The first prime minister of independent India, Jawaharlal Nehru, expressed this mood of the nation through his famous “Tryst of Destiny” speech to the constituent assembly on midnight of August 14, the eve of independence in the Indian parliament. While the speech deserves reproduction in full, the first paragraph lays out the broad contours of the struggles of the past, enormity of the present and anxieties for the future:
“Long years ago, we made a tryst with destiny, and now the time comes when we shall redeem our pledge, not wholly or in full measure, but very substantially. At the stroke of the midnight hour, when the world sleeps, India will awake to life and freedom.

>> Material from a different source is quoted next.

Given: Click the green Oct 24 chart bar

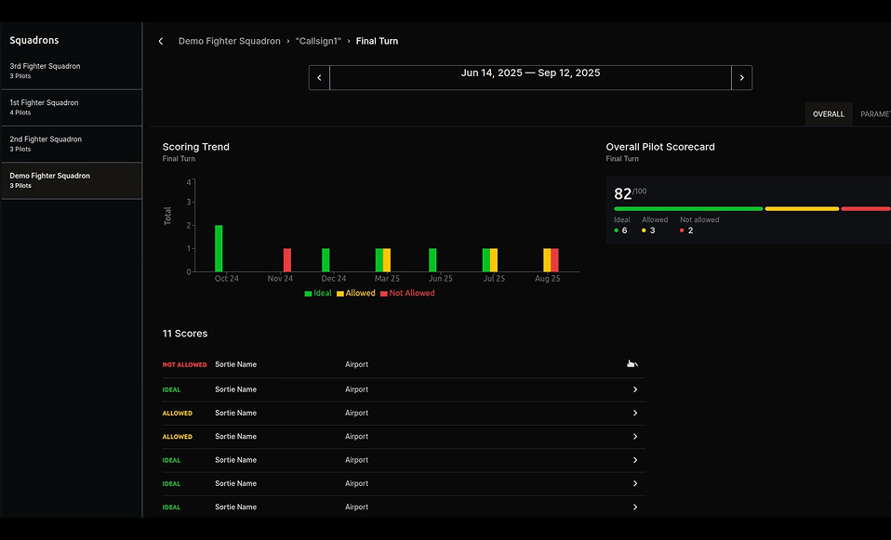Looking at the screenshot, I should coord(219,248).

A moment comes, which comes but rarely in history, when we step out from the old to the new, when an age ends, and when the soul of a nation, long suppressed, finds utterance. It is fitting that at this solemn moment we take the pledge of dedication to the service of India and her people and to the still larger cause of humanity.”

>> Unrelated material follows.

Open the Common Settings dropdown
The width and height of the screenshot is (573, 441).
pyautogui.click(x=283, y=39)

On August 15, 1947, prime minister Jawaharlal Nehru hoisted the Indian national flag (Tiranga or Tricolour) at the Lahori Gate of Red Fort, the historic monument in the heart of Delhi which was built by Mughal Emperor Shah Jahan in 1639.
The red sandstone fort served as seat of the Mughal Empire for more than 200 years, until the last emperor, Bahadur Shah Zafar, was exiled to Rangoon by the colonial rulers after the 1857 war of independence. Red Fort had been associated with India’s struggle for independence in more than one way.
Besides its association with the 1857 war of independence, three captured officers of the Indian National Army (INA) – Colonel Prem Kumar Sahgal, Colonel Shah Nawaz Khan and Colonel Gurbaksh Singh Dhillon – were imprisoned and put on public trial at Red Fort in December 1945. The trials that followed became famously known as the “INA Trials” and served to mobilise public support for struggle heroes and against colonisers.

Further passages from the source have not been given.